*** Opening of Data to process ***

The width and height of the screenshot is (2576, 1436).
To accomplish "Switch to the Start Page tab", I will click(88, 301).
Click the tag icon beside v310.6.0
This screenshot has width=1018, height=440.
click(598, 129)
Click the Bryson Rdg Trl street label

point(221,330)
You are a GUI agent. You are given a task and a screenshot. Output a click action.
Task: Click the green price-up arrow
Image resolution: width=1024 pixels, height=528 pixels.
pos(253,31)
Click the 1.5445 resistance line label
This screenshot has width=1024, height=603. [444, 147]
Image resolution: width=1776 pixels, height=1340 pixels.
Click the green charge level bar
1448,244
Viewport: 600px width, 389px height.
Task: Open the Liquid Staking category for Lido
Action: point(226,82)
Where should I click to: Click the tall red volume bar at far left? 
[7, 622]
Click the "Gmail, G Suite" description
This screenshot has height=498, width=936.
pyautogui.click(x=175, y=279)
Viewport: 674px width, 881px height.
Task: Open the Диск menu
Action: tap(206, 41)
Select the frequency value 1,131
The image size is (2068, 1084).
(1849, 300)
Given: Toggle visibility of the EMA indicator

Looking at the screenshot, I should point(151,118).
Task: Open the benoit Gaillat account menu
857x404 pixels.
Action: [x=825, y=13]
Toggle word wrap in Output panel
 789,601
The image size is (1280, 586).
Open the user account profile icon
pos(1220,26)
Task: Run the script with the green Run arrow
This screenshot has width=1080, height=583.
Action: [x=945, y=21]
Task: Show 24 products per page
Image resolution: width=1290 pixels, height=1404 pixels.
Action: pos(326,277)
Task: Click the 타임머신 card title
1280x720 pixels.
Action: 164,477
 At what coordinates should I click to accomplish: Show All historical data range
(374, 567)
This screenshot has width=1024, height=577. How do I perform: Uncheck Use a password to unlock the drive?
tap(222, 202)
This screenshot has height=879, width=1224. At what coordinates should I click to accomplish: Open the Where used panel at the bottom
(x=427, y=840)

*** Close of Data to process ***

_Work to be completed_: Type the records again in full, matching them exactly.

_Task solution_:
The width and height of the screenshot is (2576, 1436).
To accomplish "Switch to the Start Page tab", I will click(88, 301).
Click the tag icon beside v310.6.0
This screenshot has width=1018, height=440.
click(598, 129)
Click the Bryson Rdg Trl street label

point(221,330)
You are a GUI agent. You are given a task and a screenshot. Output a click action.
Task: Click the green price-up arrow
Image resolution: width=1024 pixels, height=528 pixels.
pos(253,31)
Click the 1.5445 resistance line label
This screenshot has width=1024, height=603. [444, 147]
Image resolution: width=1776 pixels, height=1340 pixels.
Click the green charge level bar
1448,244
Viewport: 600px width, 389px height.
Task: Open the Liquid Staking category for Lido
Action: point(226,82)
Where should I click to: Click the tall red volume bar at far left? 
[7, 622]
Click the "Gmail, G Suite" description
This screenshot has height=498, width=936.
pyautogui.click(x=175, y=279)
Viewport: 674px width, 881px height.
Task: Open the Диск menu
Action: tap(206, 41)
Select the frequency value 1,131
The image size is (2068, 1084).
(1849, 300)
Given: Toggle visibility of the EMA indicator

Looking at the screenshot, I should point(151,118).
Task: Open the benoit Gaillat account menu
857x404 pixels.
Action: [x=825, y=13]
Toggle word wrap in Output panel
 789,601
The image size is (1280, 586).
Open the user account profile icon
pos(1220,26)
Task: Run the script with the green Run arrow
This screenshot has width=1080, height=583.
Action: [x=945, y=21]
Task: Show 24 products per page
Image resolution: width=1290 pixels, height=1404 pixels.
Action: pos(326,277)
Task: Click the 타임머신 card title
1280x720 pixels.
Action: 164,477
 At what coordinates should I click to accomplish: Show All historical data range
(374, 567)
This screenshot has width=1024, height=577. How do I perform: Uncheck Use a password to unlock the drive?
tap(222, 202)
This screenshot has height=879, width=1224. At what coordinates should I click to accomplish: Open the Where used panel at the bottom
(x=427, y=840)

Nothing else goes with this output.